Human beings today live as slaves to productivity, as machines in the service of efficiency, as robots in the service of performance and utility. The value of human life seems to be measured by the amount of production. As Harvey Cox says, today's man "has bought prosperity at the price of a dizzying impoverishment of his vital elements." And, immersed in this drive for activism, we have been losing sight of the truth, value, and meaning of life and human existence. We have gained in terms of production and work performance, but we have lost in terms of quality of life.
That is why rest cannot become merely an "active break," an appendix in the midst of daily hustle and bustle, a moment to release tension, always conditioned and dependent on one's usual work.
Rest must be a necessary and vital space-time that helps us renew our entire being, our goals, purposes, and intentions; an "activity" that helps us rediscover our deepest and truest values, talents, and interests. Rest must be the space-time that restores the humanity of our existence, through enjoying reconnecting with our roots and with our loved ones and friends, through entertainment, enjoyment, celebration, gratitude, contemplation, nature, enjoying the simplicity of small, everyday things, through silence, music, and the experience of love.

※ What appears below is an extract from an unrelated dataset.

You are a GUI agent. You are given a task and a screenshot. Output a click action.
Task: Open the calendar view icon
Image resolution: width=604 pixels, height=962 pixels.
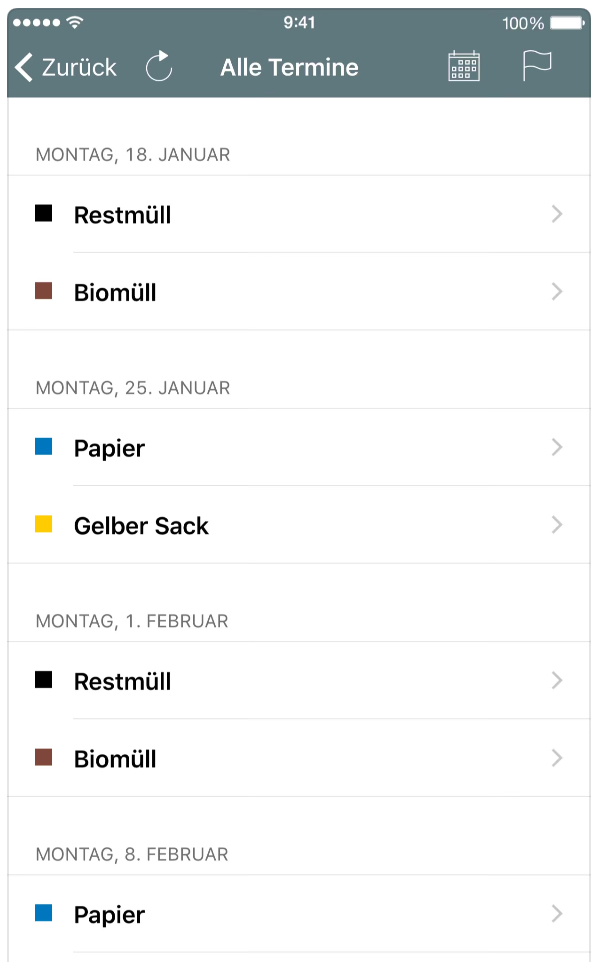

Rest as a human dimension cannot be reduced to a few days of vacation "to have a good time" while most days "we have a bad time." Rest must be an integral part of our entire existence. Not everyone who interrupts their daily activities and work to "rest" by taking a few days of vacation always returns feeling rested. Almost always, vacations become times of greater exhaustion and a source of all kinds of new worries.
Resting requires us to reevaluate everything in our lives, to put into perspective what is of little or no importance and to find and focus on what is important and essential in human life. Because much of our anxiety and fatigue stems from the absolute value we place on many things that are relative and fleeting, accidental and circumstantial, additions to life... Resting means reconnecting, tuning in, and integrating with ourselves, with others, with all that we are, have, experience, surround us, and with the Transcendent. Resting means renewing ourselves—from within—to avoid the fatigue caused by routine, by the inability to discover grace and novelty in all the activities and events of our personal, family, and social history.
All of which means, first of all, that rest is, I repeat, a very important "activity"—personally, socially, and for families—that we need to reflect on, learn about, and practice. Secondly, rest must be a right for every human being and an activity to which organizations, institutions, and companies all give due importance, with the certainty that employees who are better rested and have a better quality of life also ensure better quality in their work performance and production.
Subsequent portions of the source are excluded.